## Bloque de texto
● ● ● ●

La banqueta capturada

La banqueta nació como una solución simple a un problema urbano complejo: proteger el cuerpo humano en medio de un tránsito cada vez más rápido y menos predecible. Más que un elemento arquitectónico, fue una tecnología sanitaria. Desde las ciudades antiguas hasta el siglo XIX, cuando carruajes, tranvías y los primeros automóviles comenzaban a compartir las calles, elevar unos centímetros el nivel del suelo bastó para crear un refugio. Sin embargo, incluso entonces su distribución fue desigual: primero aparecieron en los barrios ricos y solo mucho después en los pobres. Desde su origen, la acera reveló una verdad incómoda: en la ciudad, la seguridad siempre ha sido un privilegio selectivo.

Durante buena parte del siglo XX, pese a sus estrecheces o discontinuidades, la banqueta fue un espacio relativamente protegido. Permitía que caminar fuera un acto seguro, casi intuitivo. En medio del ruido, la desigualdad o el caos urbano, la acera sostenía un derecho básico: existir en la ciudad sin pedir permiso.

Esa promesa se ha roto. Hoy, la banqueta ya no es un espacio del peatón, sino un territorio en disputa. La modernidad urbana la convirtió en un bien vulnerable, capturado simultáneamente por vehículos, comercio, informalidad, basura, inseguridad y nuevas lógicas de movilidad que la acera nunca estuvo diseñada para absorber.

El automóvil fue el primer captor. Cuando un coche se estaciona sobre la banqueta, cuando bloquea un cruce o invade el paso peatonal, no comete un descuido: ejerce su poder. Declara que su masa, su velocidad y su comodidad valen más que el derecho de caminar. Lo que debería ser límite y contención se convierte en extensión del garaje, y el peatón queda relegado al espacio del peligro: la calle.

● ● ● ●

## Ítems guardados
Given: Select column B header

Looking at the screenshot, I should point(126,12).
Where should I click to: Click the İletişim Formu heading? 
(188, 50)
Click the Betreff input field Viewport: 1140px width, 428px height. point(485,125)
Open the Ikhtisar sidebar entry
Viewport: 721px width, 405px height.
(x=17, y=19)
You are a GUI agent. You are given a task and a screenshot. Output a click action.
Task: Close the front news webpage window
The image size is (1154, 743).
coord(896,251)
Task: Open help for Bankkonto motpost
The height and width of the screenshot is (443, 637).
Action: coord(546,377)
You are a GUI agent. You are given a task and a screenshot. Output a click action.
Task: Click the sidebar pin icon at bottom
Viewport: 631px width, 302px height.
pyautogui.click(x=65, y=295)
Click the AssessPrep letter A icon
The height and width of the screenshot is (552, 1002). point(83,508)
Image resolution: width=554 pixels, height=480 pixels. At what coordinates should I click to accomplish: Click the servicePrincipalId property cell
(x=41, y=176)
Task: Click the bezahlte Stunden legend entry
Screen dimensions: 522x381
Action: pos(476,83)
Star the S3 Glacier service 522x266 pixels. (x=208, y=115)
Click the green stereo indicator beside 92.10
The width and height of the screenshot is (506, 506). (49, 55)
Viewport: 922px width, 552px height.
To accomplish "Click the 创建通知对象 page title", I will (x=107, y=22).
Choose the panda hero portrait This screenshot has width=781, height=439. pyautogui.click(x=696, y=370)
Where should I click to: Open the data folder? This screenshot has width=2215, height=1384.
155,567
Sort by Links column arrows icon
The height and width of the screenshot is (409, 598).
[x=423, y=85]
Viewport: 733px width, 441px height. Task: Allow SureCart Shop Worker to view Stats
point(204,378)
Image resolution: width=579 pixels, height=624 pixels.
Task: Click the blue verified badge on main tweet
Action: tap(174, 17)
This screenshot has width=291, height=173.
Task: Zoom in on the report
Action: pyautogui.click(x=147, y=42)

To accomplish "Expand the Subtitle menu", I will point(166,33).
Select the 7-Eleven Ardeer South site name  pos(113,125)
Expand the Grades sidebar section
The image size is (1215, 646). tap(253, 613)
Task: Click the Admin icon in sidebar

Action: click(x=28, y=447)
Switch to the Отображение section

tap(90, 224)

● ● ● ●

## Orden de trabajo 1
Enumera todos los factores que, según el texto sobre la banqueta, la han capturado simultáneamente.
## Orden de trabajo 2
Según el texto sobre la banqueta, ¿por qué la acera reveló desde su origen que la seguridad en la ciudad es un privilegio selectivo?
## Orden de trabajo 3
Prolonga el texto sobre la banqueta a partir del punto en que termina.
Los ítems son material independiente del texto sobre la banqueta.

## Resultado del ejercicio 1
Vehículos, comercio, informalidad, basura, inseguridad y nuevas lógicas de movilidad.

## Resultado del ejercicio 2
Porque su distribución fue desigual: las banquetas aparecieron primero en los barrios ricos y solo mucho después en los pobres.

## Resultado del ejercicio 3
La motocicleta siguió el mismo camino. En un ecosistema vial saturado, la moto se mueve como quiere el conductor. Subir a la banqueta para adelantar el tráfico, esquivar un embotellamiento o ganar segundos en una entrega rápida se volvió práctica cotidiana. Estacionarse en la acera mientras espera la mercancía que va a entregar. La banqueta, diseñada para la lentitud, se ve atravesada por máquinas que circulan a 20, 30 o 40 km/h o estorban el paso. Su presencia es una consecuencia directa de una ciudad que abrazó la velocidad sin construir una educación vial que la acompañe.

A ello se sumaron los nuevos vehículos de la modernidad: scooters eléctricos, bicicletas asistidas, patinetas motorizadas. Rápidos y silenciosos, buscan el espacio más dócil: la banqueta. Su presencia es producto de la ausencia de reglas para todo tipo de vehículos. En ese vacío, el peatón vuelve a ser el último en la escala de prioridades.

La captura comercial añade otra capa de complejidad. El comercio informal expande sus fronteras sobre la acera porque no tiene otro lugar donde existir. La banqueta se convierte en bodega, vitrina, puesto de tacos o área de carga y descarga. Lo que debería ser un corredor peatonal continuo se transforma en una sucesión de obstáculos que empuja al caminante hacia el arroyo vehicular. Esto no es un incidente ocasional es desplazamiento sistemático.

Junto a la informalidad aparece una forma más sofisticada de captura: la de los restaurantes, bares y cafeterías que privatizan la banqueta bajo la estética de la “vida urbana”. Mesas, macetas, delimitadores, muebles y meseros apresurados ocupan el espacio público sin pedir permiso. Caminar entre platos calientes y comensales distraídos no es convivencia. Es la forma elegante y rentable de expulsión del peatón de su banqueta. El privilegio se disfraza de ambiente. El espacio público se vuelve un comedor privado al que el caminante solo accede como estorbo.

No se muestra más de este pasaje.